FOR millions, the NHS is the single most important institution in our country. It is the battleground upon which the last election was waged – and which David Cameron promised to preserve and protect with a vast infusion of our money.
Which is why today’s intervention from one of its most eminent custodians is so profoundly alarming.
Sir Thomas Hughes-Hallett, a hugely influential figure within Britain’s big teaching hospitals, argues passionately on this page just how close to crisis the NHS now teeters.
He talks of abject confusion at every level… a mass exodus of doctors… rockbottom morale… and hospitals on the brink of bankruptcy.
Look at the current landscape: according to NHS England, by 2020 the service will need an extra £30billion a year just to stand still. By comparison, the police cost us £12billion.
Yes, the Tories are now pumping £116billion into the NHS in England every year, up from £100billion when they came to power in 2010.

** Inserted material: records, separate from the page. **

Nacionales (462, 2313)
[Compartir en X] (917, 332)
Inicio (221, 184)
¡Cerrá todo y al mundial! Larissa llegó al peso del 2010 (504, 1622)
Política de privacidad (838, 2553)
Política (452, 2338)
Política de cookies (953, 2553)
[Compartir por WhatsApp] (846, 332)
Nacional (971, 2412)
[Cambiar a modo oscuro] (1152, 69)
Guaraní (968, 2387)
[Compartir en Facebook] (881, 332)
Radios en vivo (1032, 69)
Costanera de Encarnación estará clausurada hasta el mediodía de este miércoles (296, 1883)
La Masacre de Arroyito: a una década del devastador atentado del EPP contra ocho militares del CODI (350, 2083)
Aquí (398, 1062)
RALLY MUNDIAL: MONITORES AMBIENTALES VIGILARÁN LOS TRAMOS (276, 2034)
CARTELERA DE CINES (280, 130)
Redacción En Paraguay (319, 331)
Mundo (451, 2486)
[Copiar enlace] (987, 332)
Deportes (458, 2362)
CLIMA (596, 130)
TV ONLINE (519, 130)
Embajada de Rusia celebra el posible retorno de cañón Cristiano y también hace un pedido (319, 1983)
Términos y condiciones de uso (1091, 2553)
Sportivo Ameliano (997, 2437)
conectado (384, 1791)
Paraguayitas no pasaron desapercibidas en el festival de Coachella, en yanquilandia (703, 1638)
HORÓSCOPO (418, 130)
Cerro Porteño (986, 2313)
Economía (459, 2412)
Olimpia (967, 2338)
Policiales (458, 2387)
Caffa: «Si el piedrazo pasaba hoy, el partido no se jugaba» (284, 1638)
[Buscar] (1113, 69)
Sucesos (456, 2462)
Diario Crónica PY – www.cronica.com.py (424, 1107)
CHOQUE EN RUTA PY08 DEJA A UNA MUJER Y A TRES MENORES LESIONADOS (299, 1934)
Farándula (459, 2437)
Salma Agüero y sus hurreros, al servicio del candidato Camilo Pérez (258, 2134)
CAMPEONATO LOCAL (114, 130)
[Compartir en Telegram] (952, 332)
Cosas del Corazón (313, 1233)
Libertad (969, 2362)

But Sir Thomas convincingly argues this is simply not enough to guarantee the round-the-clock service that we have been promised: in just the three months between April and June, trusts overspent by a total of nearly £1 billion, more than their combined deficit for the whole of 2014. And it is not even winter yet.
Most people pay only limited attention to such mind-boggling figures. Quite understandably, they just want the service to work for them and their families, and are distressed when it fails to do so.
Sir Thomas argues that without radical new thinking there is a real danger that the NHS will effectively go bust.
He raises an unpalatable reality: if we are to have the health service we have been promised, patients may have to pay for the privilege – breaking the sacred bond between patients and an NHS free at the point of delivery.
Now the question is: when will we get an honest diagnosis?